Recording Camera Movements¶
Before showing you how to control the camera movement programmatically from Python, let’s first learn how to record camera movements interactively.
This tutorial will teach you how to:
Set up a logger to save camera movement data
Create an event handler to capture camera movements
Configure a scene with a movable camera view
By the end, you’ll have a camera movement file saved to assets/camera_movement.pkl,
which you can use to replay camera movements programmatically in the next tutorial.

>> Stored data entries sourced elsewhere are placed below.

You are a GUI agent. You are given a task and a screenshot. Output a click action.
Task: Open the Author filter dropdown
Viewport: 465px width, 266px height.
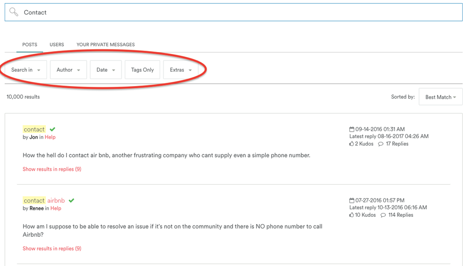pos(68,70)
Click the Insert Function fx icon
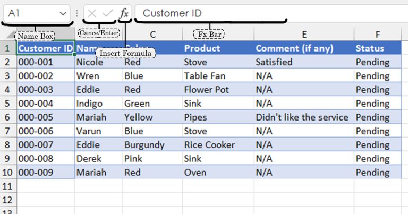Image resolution: width=408 pixels, height=214 pixels. pyautogui.click(x=124, y=13)
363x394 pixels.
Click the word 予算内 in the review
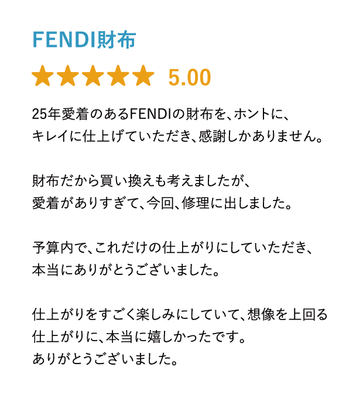53,247
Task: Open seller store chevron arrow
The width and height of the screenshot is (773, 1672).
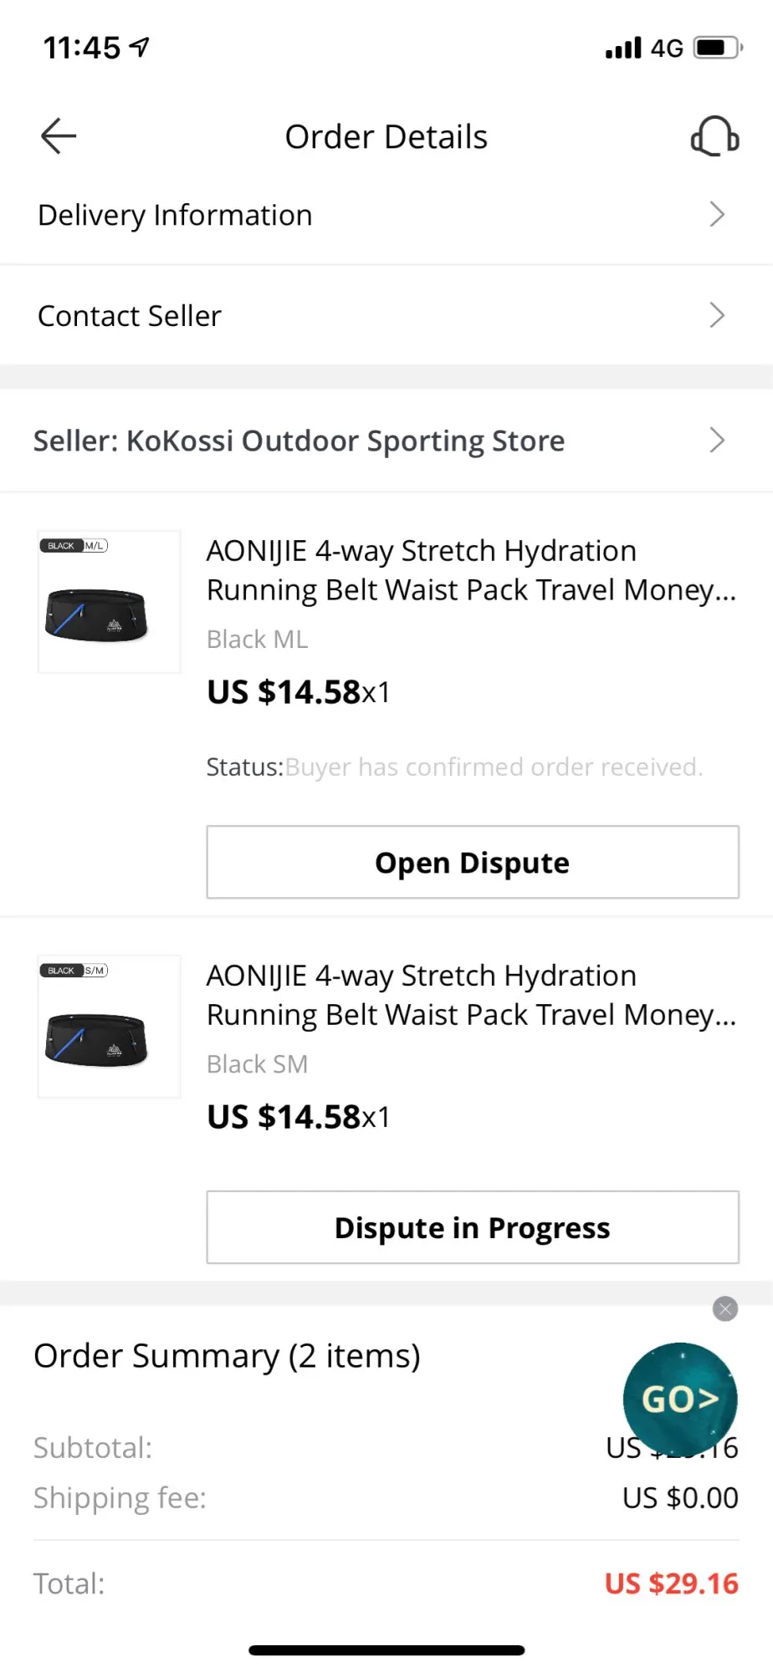Action: [717, 440]
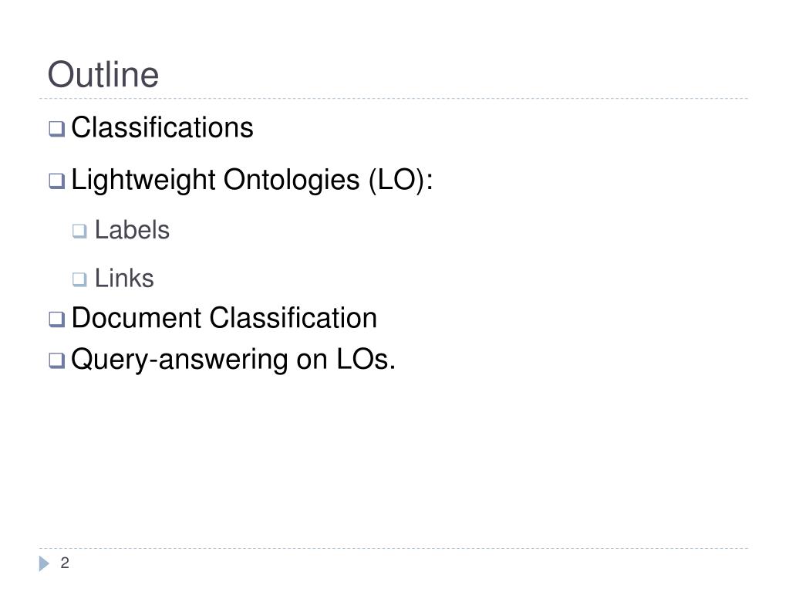This screenshot has width=789, height=592.
Task: Click the Lightweight Ontologies (LO): heading
Action: click(252, 180)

Step 1: Create the Camera Movement Handler¶
When you drag the camera in the browser, Vuer emits CAMERA_MOVE events. We define
an async handler function to capture these events and log them to a pickle file.
The handler receives two arguments:
event: Contains the camera data (position, rotation, matrix)sess: The current Vuer session (not used here, but available for sending responses)
Then we create the Vuer app and register our handler for CAMERA_MOVE events.
The handler must be registered before starting the app.
import os
import asyncio
import numpy as np
from ml_logger import ML_Logger
from vuer import Vuer, VuerSession
from vuer.events import ClientEvent
# We use `ML_Logger` to save camera movement data to disk. The logger will store
# each camera position and orientation as you move the camera in the browser.
logger = ML_Logger(root=os.getcwd(), prefix="assets")
async def track_movement(event: ClientEvent, sess: VuerSession):
# Only intercept events from the "ego" camera
if event.key != "ego":
return
print("camera moved", event.value["matrix"])
# Log the camera matrix and other values to a pickle file
logger.log(**event.value, flush=True, silent=True, file="camera_movement.pkl")
app = Vuer()
# Register the handler to listen for camera movement events
app.add_handler("CAMERA_MOVE", track_movement)
Step 2: Set Up the Scene with a CameraView¶
We create a scene with a CameraView component. This renders a virtual camera
that you can move around interactively.
from vuer.schemas import DefaultScene, CameraView, OrbitControls
@app.spawn(start=True)
async def main(proxy):
proxy.set @ DefaultScene(
rawChildren=[
CameraView(
fov=50,
width=320,
height=240,
key="ego",
position=[-0.5, 1.25, 0.5],
rotation=[-0.4 * np.pi, -0.1 * np.pi, 0.15 + np.pi],
stream="frame",
fps=30,
near=0.45,
far=1.8,
showFrustum=True,
downsample=1,
distanceToCamera=2,
),
],
grid=False,
bgChildren=[
OrbitControls(key="OrbitControls")
],
)
# Keep the session alive
while True:
await asyncio.sleep(1.0)
Step 3: Running the Tutorial¶
Paste the code into record_camera_movement.py and run:
python record_camera_movement.py
Then open the URL printed in the terminal (usually https://vuer.ai).
Move the camera around by dragging in the browser. Each movement will be logged to
assets/camera_movement.pkl. You can then load this file in the next tutorial
to replay the camera trajectory programmatically.